(A few records)
START

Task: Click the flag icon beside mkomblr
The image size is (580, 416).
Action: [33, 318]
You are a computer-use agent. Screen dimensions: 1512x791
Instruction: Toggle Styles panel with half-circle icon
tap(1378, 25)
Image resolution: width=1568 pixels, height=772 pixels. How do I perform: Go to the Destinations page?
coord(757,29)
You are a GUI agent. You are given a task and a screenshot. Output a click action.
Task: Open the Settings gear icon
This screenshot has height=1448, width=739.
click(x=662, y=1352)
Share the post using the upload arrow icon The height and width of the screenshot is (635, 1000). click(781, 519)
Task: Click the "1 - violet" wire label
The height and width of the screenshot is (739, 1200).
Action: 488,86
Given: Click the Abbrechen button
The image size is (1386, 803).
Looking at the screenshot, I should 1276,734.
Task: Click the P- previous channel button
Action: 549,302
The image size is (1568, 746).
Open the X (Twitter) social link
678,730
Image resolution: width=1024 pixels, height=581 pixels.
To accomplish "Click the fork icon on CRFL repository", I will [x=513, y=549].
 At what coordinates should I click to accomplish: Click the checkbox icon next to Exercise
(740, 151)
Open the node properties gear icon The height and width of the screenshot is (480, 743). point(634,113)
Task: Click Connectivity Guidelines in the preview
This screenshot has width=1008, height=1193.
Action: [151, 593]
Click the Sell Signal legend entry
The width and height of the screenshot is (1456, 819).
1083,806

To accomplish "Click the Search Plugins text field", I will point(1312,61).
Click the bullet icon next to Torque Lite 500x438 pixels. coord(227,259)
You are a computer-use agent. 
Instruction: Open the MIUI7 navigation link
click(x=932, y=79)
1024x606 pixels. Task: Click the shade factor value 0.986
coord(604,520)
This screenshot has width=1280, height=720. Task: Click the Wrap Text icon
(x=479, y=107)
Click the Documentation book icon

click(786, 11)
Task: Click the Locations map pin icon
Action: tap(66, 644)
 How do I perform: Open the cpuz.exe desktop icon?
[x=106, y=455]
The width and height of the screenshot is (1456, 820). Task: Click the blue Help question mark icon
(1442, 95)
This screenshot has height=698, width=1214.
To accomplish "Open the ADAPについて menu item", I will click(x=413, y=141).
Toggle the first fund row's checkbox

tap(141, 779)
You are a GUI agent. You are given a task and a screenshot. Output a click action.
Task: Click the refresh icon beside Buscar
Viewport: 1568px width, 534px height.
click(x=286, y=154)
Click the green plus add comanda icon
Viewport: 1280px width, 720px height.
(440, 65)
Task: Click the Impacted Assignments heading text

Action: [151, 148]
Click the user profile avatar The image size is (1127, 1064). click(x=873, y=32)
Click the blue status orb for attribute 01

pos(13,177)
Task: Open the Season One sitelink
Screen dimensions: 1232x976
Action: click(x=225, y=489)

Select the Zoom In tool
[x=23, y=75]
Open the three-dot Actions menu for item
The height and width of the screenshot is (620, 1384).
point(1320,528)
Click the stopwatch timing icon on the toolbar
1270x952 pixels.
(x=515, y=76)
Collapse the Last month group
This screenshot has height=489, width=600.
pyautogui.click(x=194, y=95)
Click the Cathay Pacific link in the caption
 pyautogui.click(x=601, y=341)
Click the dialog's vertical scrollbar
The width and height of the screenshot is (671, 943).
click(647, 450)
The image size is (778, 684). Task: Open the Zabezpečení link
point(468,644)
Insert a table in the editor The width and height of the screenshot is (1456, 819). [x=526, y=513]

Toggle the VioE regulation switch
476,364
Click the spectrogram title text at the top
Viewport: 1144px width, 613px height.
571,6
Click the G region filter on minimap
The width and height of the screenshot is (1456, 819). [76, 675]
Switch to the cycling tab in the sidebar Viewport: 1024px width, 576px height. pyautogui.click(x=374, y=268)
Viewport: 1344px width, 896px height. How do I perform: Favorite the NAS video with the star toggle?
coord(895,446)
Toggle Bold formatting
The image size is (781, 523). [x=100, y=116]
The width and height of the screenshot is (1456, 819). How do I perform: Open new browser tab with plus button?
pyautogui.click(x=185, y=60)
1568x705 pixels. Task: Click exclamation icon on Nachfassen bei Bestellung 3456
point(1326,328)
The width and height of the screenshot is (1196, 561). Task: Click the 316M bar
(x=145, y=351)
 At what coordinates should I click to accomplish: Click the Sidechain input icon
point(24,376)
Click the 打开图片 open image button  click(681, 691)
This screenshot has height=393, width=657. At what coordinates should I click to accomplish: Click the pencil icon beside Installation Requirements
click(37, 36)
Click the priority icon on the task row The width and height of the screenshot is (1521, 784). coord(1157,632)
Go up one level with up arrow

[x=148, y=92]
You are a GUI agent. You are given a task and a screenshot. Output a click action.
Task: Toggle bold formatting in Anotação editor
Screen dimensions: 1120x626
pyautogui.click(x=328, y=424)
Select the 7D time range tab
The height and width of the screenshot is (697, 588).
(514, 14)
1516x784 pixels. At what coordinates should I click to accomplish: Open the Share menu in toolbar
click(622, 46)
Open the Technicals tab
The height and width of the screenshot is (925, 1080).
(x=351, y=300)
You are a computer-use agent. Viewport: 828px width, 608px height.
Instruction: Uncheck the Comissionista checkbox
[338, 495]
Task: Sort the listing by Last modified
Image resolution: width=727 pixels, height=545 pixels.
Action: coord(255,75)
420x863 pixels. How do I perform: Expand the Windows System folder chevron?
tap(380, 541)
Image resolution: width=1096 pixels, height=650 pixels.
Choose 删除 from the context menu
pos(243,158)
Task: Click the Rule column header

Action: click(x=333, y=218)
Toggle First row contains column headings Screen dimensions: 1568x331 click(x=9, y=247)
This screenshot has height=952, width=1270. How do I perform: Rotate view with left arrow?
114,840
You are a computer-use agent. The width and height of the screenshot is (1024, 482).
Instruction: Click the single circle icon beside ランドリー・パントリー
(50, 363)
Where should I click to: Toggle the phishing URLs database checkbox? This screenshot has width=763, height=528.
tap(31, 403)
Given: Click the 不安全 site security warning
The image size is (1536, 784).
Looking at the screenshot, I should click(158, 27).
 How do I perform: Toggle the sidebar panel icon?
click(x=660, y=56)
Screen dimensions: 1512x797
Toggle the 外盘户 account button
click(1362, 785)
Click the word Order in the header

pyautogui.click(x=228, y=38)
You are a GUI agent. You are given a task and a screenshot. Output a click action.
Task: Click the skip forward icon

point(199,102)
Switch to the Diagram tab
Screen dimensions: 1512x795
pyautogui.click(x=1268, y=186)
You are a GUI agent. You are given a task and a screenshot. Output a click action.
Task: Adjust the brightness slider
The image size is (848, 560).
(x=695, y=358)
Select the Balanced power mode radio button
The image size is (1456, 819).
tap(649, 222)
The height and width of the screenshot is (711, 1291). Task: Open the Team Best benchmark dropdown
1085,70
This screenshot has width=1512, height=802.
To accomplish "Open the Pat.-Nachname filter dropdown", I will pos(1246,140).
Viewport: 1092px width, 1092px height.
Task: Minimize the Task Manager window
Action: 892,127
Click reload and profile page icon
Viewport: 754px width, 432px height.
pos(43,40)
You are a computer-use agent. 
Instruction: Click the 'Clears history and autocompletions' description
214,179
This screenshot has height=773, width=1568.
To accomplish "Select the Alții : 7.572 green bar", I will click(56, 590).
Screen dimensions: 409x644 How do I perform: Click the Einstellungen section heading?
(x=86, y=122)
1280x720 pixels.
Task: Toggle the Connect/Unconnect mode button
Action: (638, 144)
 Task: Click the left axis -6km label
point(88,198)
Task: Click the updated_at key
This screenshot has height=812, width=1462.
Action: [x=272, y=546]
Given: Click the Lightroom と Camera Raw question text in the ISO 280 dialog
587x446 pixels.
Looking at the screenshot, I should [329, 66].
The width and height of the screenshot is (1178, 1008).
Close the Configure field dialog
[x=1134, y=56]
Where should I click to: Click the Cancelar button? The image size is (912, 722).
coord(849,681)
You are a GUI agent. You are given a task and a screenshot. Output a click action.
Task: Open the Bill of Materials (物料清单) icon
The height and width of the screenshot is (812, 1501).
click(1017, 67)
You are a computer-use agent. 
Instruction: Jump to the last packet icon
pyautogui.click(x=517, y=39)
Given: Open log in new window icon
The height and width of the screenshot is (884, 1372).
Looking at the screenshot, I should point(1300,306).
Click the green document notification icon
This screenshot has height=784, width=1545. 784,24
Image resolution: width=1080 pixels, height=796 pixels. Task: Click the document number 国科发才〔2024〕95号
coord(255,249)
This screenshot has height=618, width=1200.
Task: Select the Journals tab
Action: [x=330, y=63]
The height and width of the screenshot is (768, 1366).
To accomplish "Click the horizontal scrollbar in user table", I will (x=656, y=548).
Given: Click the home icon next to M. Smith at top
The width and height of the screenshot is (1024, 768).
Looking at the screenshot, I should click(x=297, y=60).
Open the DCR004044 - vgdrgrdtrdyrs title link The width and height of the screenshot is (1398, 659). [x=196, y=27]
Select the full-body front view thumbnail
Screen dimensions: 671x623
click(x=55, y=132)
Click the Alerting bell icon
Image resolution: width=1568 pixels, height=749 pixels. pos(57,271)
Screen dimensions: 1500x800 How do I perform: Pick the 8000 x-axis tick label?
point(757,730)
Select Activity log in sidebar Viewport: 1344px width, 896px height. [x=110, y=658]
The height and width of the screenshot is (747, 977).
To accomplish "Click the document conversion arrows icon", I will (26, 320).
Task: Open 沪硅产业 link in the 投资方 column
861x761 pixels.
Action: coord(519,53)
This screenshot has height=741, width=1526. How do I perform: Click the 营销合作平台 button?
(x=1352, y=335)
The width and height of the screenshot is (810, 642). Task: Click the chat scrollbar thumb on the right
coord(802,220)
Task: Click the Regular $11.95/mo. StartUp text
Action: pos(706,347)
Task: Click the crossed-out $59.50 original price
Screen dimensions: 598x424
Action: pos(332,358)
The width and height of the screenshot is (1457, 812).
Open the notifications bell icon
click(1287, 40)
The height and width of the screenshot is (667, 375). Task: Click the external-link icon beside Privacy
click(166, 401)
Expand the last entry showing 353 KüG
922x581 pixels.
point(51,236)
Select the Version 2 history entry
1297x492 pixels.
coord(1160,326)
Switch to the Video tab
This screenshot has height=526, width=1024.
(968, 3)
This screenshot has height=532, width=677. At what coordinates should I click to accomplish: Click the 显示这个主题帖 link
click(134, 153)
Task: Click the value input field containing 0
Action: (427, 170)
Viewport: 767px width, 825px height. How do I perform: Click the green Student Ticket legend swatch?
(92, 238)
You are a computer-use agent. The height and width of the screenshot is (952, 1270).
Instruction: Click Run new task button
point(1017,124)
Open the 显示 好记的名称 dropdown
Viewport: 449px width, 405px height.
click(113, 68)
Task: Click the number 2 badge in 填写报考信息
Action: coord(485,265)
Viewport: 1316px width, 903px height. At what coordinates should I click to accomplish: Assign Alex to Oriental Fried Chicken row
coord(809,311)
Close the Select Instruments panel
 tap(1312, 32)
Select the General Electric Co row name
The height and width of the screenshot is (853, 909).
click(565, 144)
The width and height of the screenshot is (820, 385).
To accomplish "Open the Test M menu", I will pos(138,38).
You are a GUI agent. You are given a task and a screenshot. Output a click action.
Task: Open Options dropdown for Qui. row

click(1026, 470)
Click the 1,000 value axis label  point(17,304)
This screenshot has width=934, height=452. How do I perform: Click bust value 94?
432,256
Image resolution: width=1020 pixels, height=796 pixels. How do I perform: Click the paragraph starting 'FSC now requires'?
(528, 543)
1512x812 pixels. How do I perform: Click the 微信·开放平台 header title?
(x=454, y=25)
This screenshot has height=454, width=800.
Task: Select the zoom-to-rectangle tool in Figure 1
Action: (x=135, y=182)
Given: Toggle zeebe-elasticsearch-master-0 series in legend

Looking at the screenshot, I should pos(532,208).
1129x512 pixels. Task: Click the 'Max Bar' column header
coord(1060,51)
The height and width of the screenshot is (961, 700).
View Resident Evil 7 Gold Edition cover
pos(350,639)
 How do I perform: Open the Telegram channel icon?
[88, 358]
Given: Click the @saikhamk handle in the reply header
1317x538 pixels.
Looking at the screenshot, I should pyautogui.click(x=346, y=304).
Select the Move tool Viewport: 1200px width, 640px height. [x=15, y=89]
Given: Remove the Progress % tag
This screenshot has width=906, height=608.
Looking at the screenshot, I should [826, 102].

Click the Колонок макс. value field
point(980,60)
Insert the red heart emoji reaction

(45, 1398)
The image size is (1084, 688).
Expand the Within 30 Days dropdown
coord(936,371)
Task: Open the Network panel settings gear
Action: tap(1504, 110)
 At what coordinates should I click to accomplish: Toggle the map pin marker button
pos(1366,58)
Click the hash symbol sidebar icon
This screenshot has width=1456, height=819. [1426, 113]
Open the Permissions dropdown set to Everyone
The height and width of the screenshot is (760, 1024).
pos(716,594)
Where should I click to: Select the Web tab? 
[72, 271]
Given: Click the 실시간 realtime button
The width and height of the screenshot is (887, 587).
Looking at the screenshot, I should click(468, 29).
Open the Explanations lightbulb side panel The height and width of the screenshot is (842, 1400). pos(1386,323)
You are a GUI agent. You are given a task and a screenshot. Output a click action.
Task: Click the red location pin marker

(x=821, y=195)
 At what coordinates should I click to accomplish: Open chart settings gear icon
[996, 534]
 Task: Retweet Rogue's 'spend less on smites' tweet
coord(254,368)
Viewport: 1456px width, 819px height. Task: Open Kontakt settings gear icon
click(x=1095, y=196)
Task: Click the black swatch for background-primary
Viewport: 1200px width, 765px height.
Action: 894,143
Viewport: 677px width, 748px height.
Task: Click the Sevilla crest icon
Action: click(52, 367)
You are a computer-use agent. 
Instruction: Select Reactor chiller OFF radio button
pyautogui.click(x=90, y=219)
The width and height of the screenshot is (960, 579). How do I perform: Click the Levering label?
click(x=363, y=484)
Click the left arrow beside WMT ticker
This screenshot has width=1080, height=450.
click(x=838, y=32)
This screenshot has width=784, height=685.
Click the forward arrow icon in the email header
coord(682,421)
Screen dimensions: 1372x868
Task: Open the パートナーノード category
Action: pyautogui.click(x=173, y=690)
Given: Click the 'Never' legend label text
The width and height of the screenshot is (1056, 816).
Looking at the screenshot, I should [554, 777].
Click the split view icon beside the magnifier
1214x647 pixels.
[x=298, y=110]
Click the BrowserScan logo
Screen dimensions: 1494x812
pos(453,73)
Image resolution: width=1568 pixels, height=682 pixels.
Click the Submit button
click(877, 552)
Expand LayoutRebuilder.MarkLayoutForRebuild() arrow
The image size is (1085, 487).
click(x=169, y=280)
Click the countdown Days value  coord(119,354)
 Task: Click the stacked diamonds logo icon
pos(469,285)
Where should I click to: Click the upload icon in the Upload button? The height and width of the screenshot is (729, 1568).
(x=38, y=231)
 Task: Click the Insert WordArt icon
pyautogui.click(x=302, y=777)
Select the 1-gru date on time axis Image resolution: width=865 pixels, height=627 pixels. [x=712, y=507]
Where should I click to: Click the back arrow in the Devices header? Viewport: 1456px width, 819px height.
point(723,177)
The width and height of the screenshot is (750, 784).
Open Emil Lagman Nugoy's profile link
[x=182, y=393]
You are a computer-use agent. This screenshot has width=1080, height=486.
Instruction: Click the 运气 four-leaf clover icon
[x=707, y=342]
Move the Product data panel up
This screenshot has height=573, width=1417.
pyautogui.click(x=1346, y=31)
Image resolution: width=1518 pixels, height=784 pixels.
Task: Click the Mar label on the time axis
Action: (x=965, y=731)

END

## Work to do
Collect every line of the records above that contains the string "Days" and copy each one in full.

## Exercise solution
Expand the Within 30 Days dropdown
Click the countdown Days value  coord(119,354)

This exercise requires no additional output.